Her father took a deep breath and very consciously relaxed his posture. He was still white, and his eyes creased with emotion, but he had himself under control.

“That,” he said softly, “is the last thing I would ever do. Ma chère. Ma fille.

She saw that his eyes were full of tears and felt the blow in her heart. He’d come for her when she was born. Come for his child, cherished and kept her.

He saw her fists unclench and he took a step toward her, tentative, as though walking on ice. But she didn’t recoil and didn’t shout, and one more step and they were in each other’s arms, both weeping. She’d so missed the smell of him, tobacco and black tea, ink and sweet wine.
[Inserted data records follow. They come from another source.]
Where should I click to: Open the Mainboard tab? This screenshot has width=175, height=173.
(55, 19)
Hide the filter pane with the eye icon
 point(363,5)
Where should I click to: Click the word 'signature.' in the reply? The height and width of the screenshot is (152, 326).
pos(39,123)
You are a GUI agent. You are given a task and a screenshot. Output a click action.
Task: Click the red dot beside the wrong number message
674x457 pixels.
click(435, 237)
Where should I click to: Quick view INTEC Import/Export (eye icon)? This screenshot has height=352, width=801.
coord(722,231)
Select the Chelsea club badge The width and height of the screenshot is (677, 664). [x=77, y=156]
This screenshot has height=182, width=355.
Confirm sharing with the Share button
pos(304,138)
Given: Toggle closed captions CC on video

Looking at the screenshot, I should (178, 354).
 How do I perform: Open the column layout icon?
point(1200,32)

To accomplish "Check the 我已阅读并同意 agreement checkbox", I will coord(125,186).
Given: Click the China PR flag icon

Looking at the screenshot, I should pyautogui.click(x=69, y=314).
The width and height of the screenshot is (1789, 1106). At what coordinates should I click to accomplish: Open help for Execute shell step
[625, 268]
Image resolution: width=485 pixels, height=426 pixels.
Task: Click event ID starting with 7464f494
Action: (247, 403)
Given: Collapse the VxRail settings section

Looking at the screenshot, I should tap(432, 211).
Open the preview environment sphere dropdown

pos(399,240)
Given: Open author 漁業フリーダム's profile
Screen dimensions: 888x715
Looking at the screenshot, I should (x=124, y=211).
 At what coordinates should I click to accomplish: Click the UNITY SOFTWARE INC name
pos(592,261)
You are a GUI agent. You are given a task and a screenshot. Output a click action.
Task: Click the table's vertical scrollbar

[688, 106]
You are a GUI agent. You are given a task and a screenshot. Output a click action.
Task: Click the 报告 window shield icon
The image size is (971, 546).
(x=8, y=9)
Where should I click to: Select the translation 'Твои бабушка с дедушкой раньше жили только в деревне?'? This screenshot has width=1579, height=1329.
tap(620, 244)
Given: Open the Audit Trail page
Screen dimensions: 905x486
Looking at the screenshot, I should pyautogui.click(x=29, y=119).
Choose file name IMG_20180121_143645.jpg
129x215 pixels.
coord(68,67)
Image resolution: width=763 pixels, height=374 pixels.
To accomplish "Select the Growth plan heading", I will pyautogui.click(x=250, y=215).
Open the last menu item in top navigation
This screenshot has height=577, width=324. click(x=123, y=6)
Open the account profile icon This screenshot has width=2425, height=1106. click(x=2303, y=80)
“Papa…” she said, and then cried harder, because she’d never been able to say “Mama” and never would, and this tiny, helpless thing she carried would never know a father. She’d never felt so sad—but at the same time comforted.

He’d cared. He’d come for her after she was born. He’d loved her. He always would—that was what he was saying now, murmuring into her hair, sniffing back the tears. He’d never let her be persecuted and abused as her mother was, never let harm come to her or to her child.

“I know,” she said. Worn out, she rested her head on his chest, holding him as he held her. “I know.”